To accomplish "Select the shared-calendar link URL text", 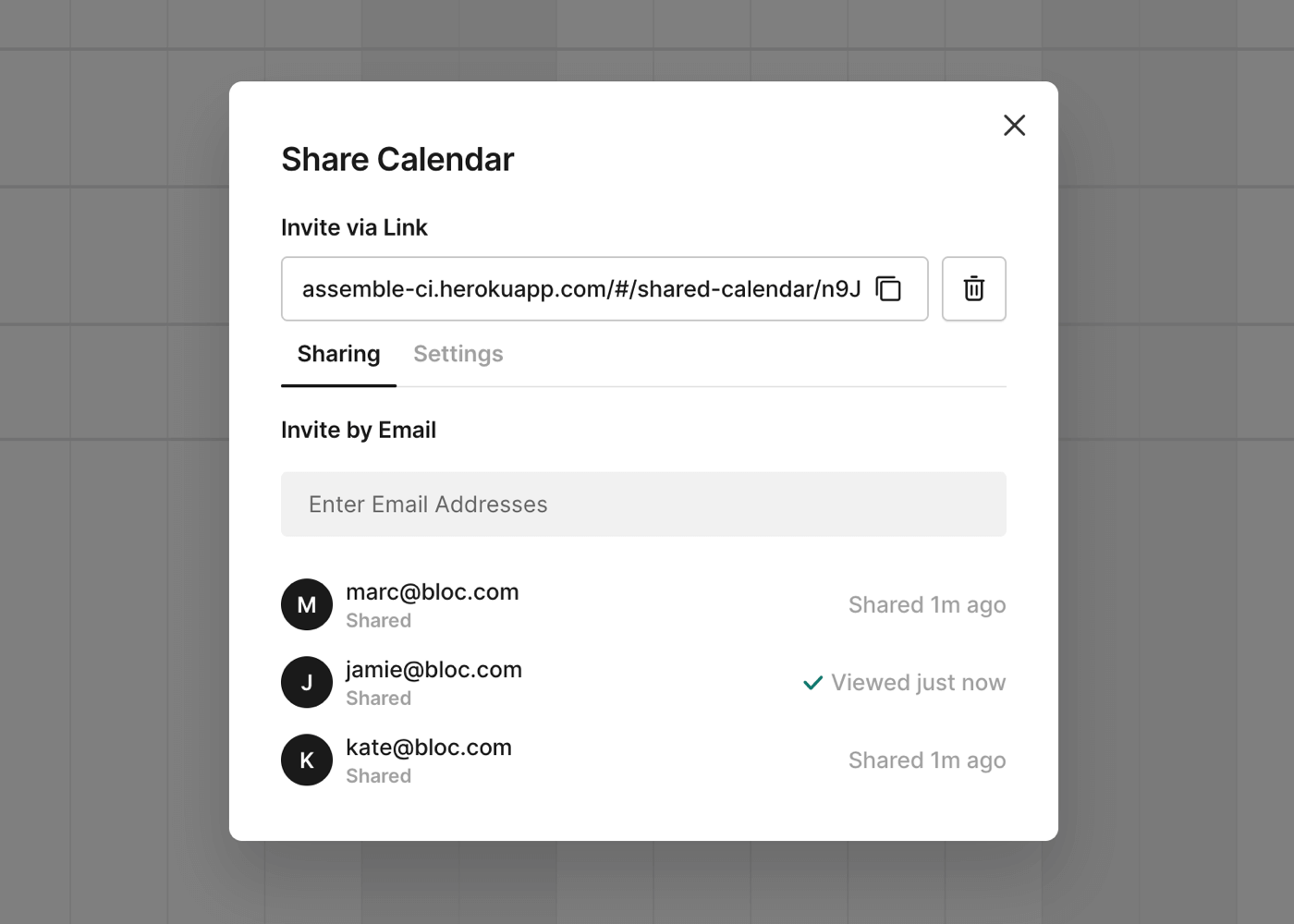I will (580, 289).
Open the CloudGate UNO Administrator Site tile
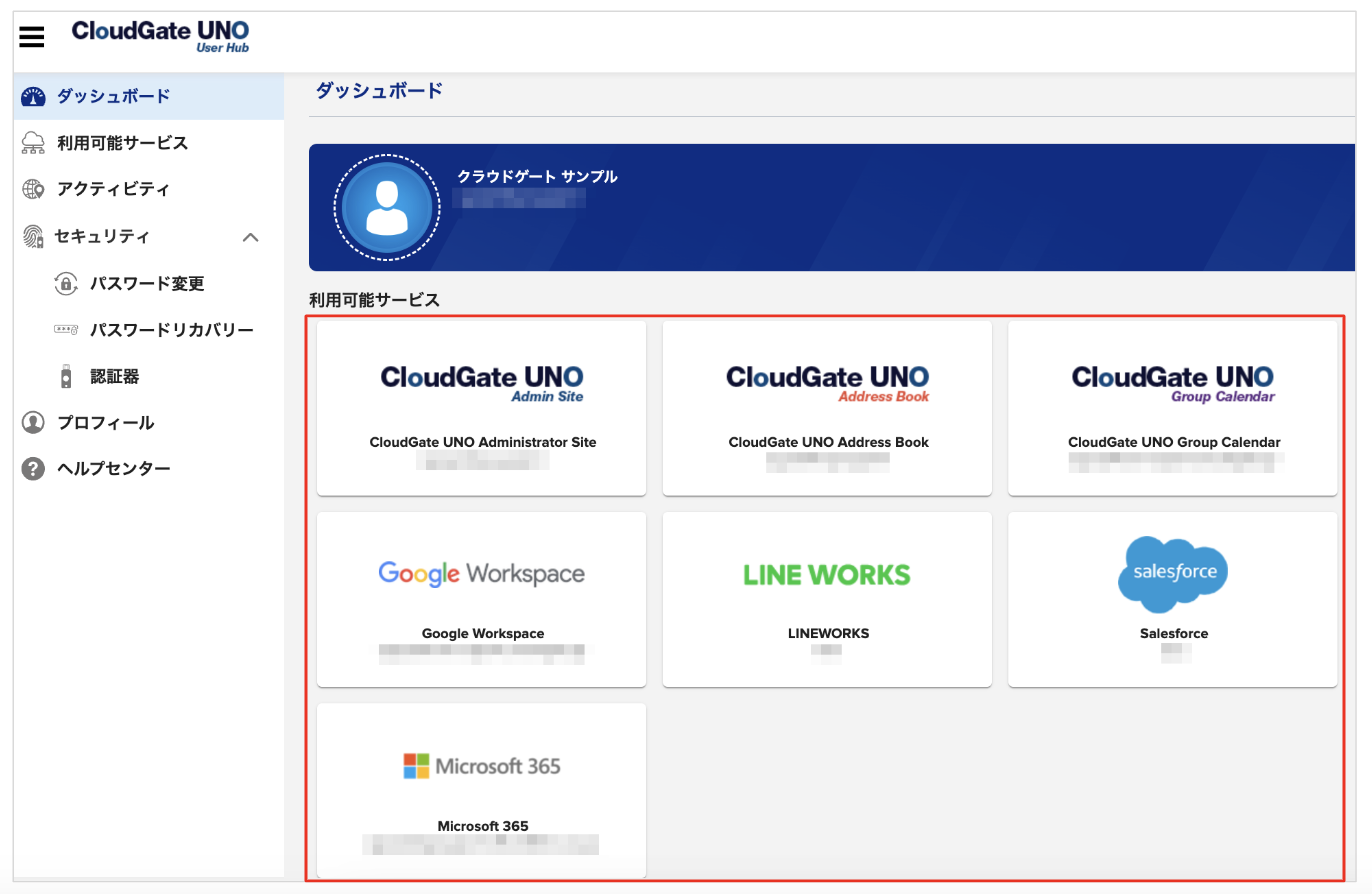Viewport: 1372px width, 894px height. 481,407
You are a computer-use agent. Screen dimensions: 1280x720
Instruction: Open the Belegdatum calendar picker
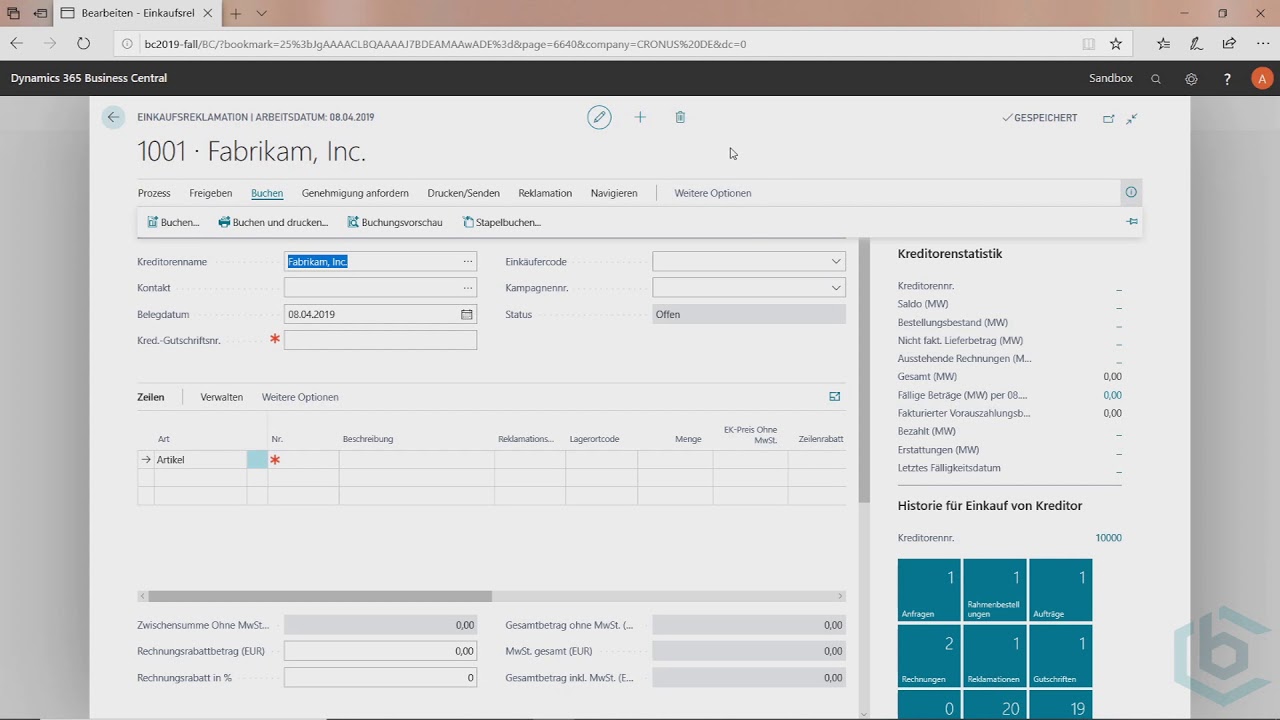pos(466,314)
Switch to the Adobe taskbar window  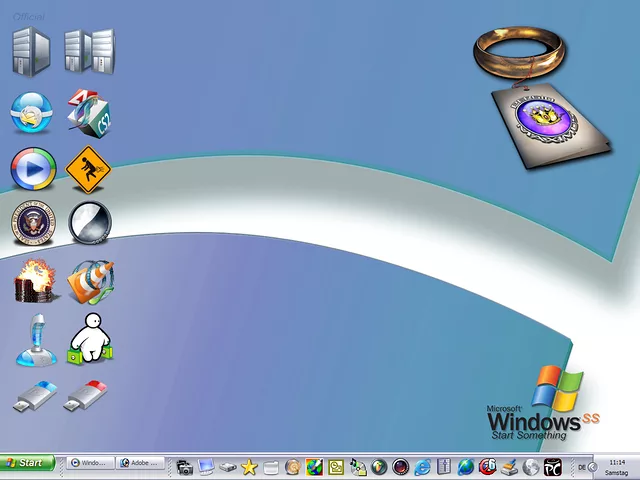[x=138, y=464]
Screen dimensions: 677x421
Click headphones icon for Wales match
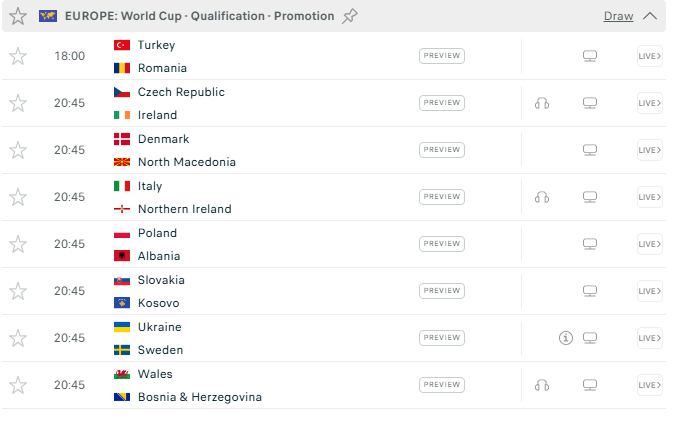point(542,385)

* **What is expected**:
Locate the word "Screen" in the records above, and return each line that has it.

* **Result**:
You are a computer-use agent. Screen dimensions: 1280x720
Screen dimensions: 677x421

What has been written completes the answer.